Estou convencido que tudo o que vemos e vivemos aqui seja parte de uma realidade maior. Cada «pedaço», gesto, lugar e momento farão sentido num horizonte mais amplo do que aquilo que conseguimos ver, viver, sentir e pensar. Há um panorama completo, quase imperceptível, que nos envolve de forma total.

Uns podem perguntar qual é o caminho do céu? Direi que qualquer um, desde que o façamos com amor. Qual o melhor? O nosso, aquele que sonharmos e formos capazes de erguer e percorrer, no amor, humilde e simples, mas profundo, com que forjamos o viver de cada dia. Só por aí haverá sempre paz geradora de paciência, no meio de mil guerras interiores, por causa da falta de sentido e dos «medos».

Aliás, ninguém merece uma vida vulgar. Somos mais do que os animais ou as plantas, temos por isso mais responsabilidade sobre tudo o que escolhermos e sobre o que fingimos não reparar. Podemos subir acima dos nossos maiores feitos e cair para mais fundo que os nossos piores fracassos. Mais alto que a esperança, mais baixo que o desespero. O nosso caminho é livre. Sempre! Isto porque somos capazes do amor!

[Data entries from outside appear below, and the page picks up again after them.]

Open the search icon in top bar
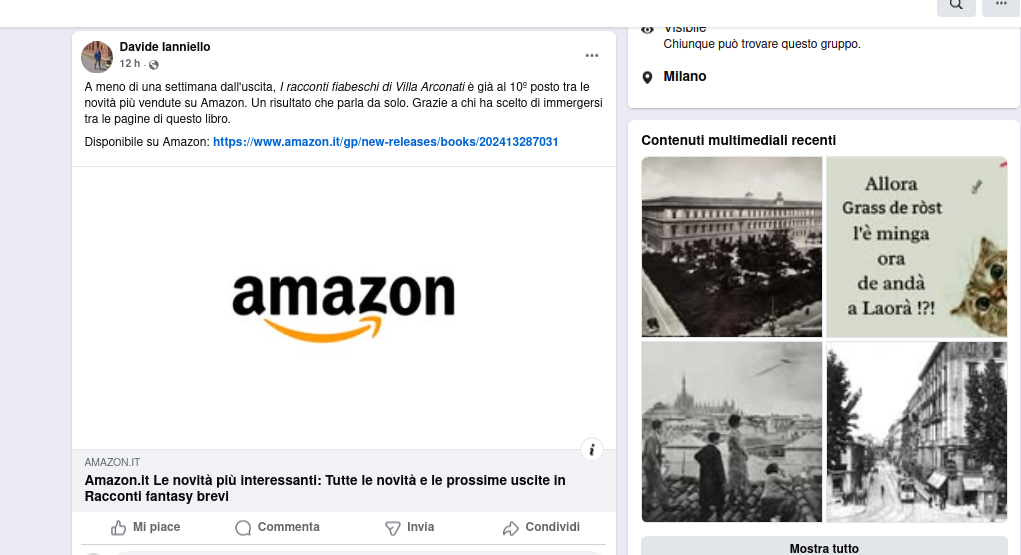 tap(956, 5)
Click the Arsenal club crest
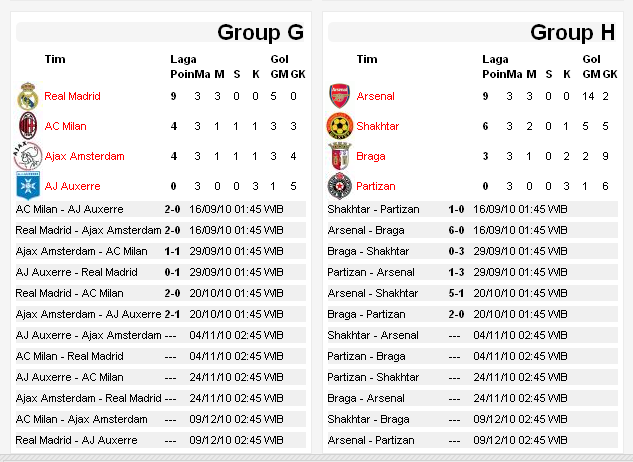Viewport: 633px width, 462px height. [x=340, y=97]
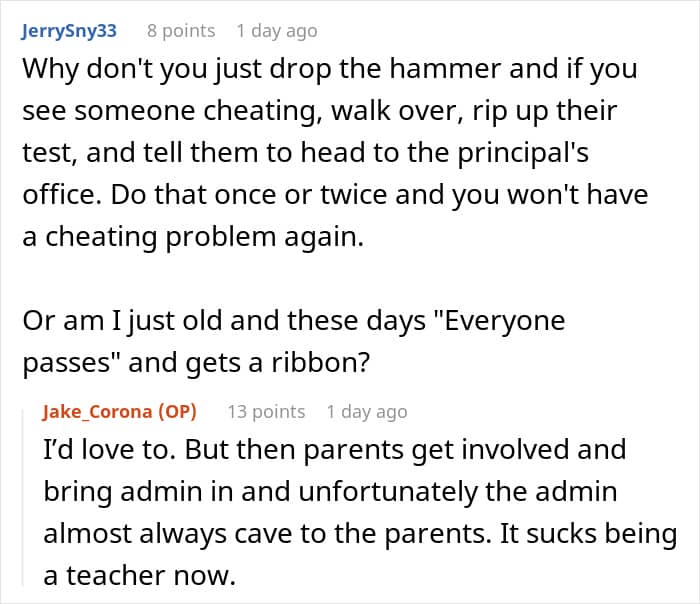Click the line starting "I'd love to. But then"
The width and height of the screenshot is (700, 604).
(x=335, y=450)
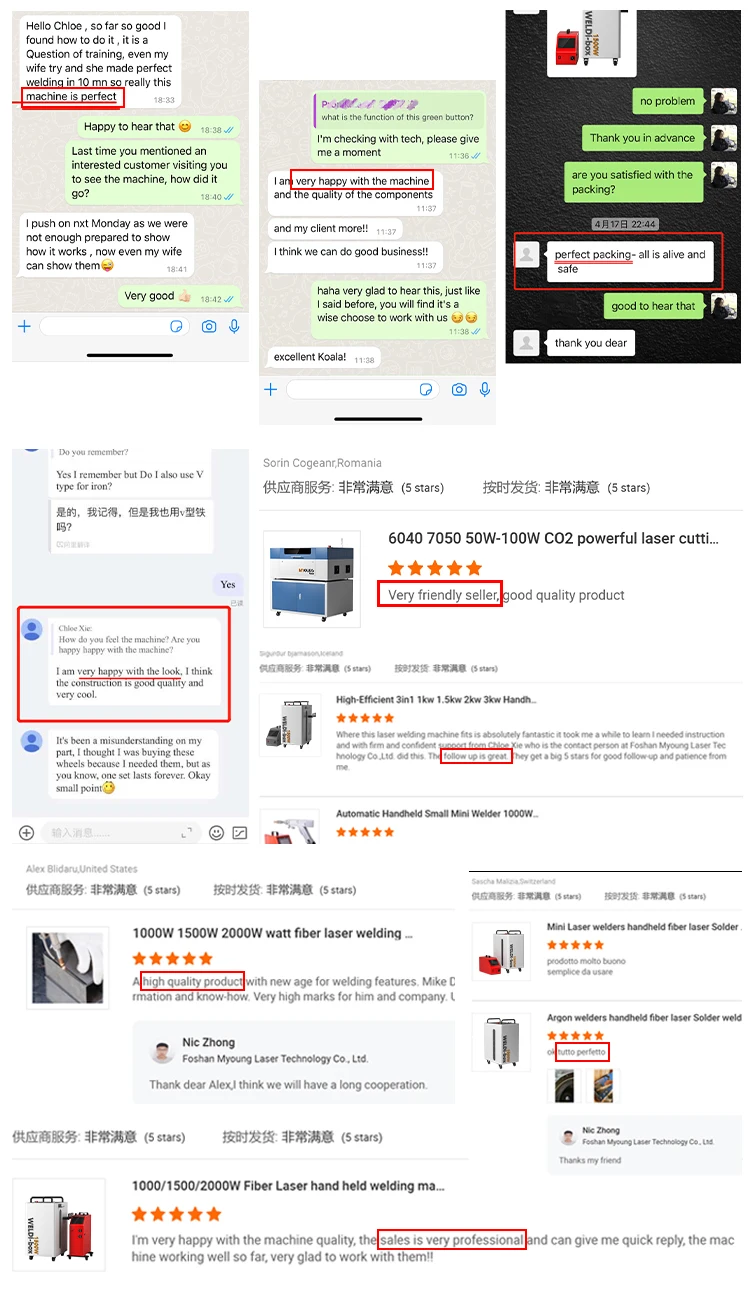Screen dimensions: 750x1314
Task: Open the 'High-Efficient 3in1 1kw 1.5kw 2kw' product title
Action: (x=436, y=700)
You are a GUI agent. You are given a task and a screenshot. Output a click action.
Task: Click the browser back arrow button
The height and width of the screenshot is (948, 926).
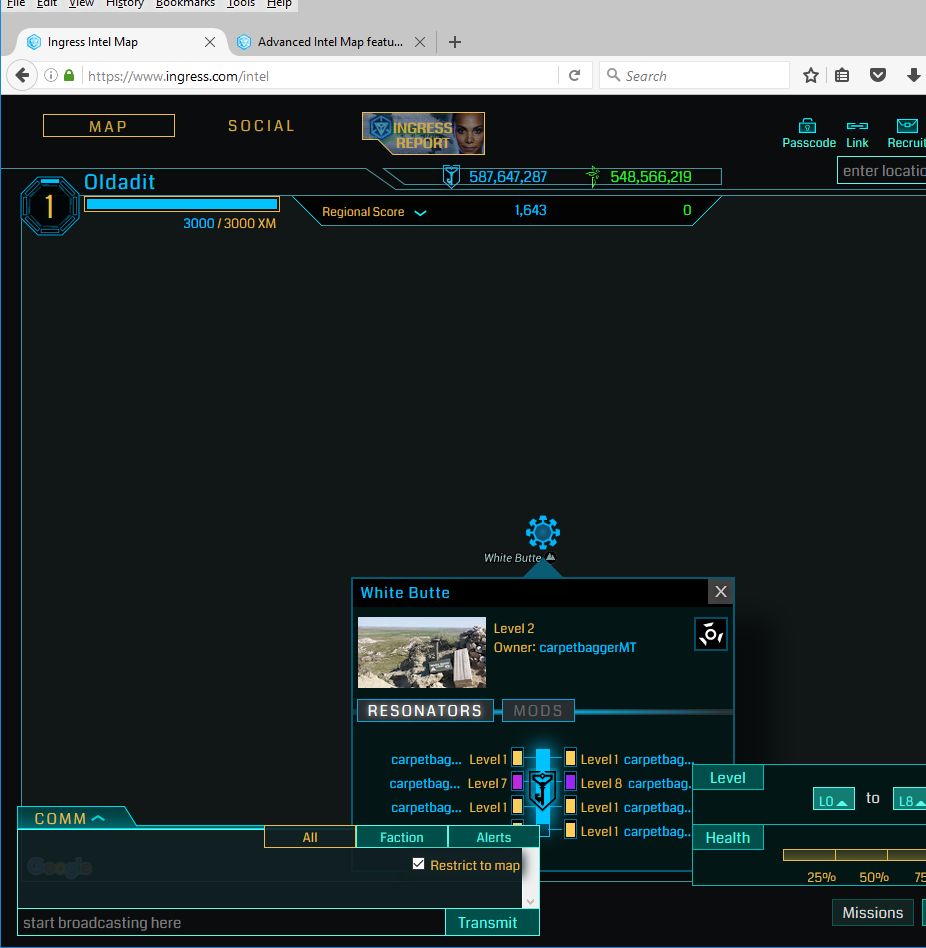(x=22, y=76)
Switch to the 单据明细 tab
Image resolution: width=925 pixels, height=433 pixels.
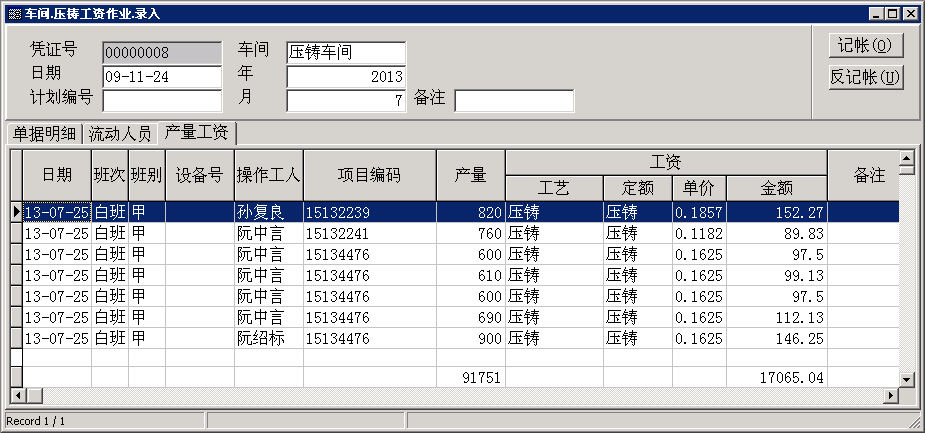pos(44,133)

Agora, a humanidade de cada um é um dom. Exige-se-nos a coragem de reconhecer a liberdade, do e no amor, como uma forma de nos elevarmos acima de tudo o que nos oprime o que somos e faz sofrer. Infelizmente, haverá sempre quem prefira as «cadeias» ou seguranças que, aparentemente, os impedem de cair mais fundo, mas que lhes retiram a possibilidade de voar, de sonhar…! Alguns preferem «liberdades» sem amor, que os impedem de ser livres no amor… tão livres como um vento…!

Há um vento de que somos capazes de cada vez que respiramos. Somos nós quando amamos. Um algo, forte e invisível, capaz de encher todo o espaço vazio de sentido e de se elevar no tempo… até ao infinito. O vento do amor.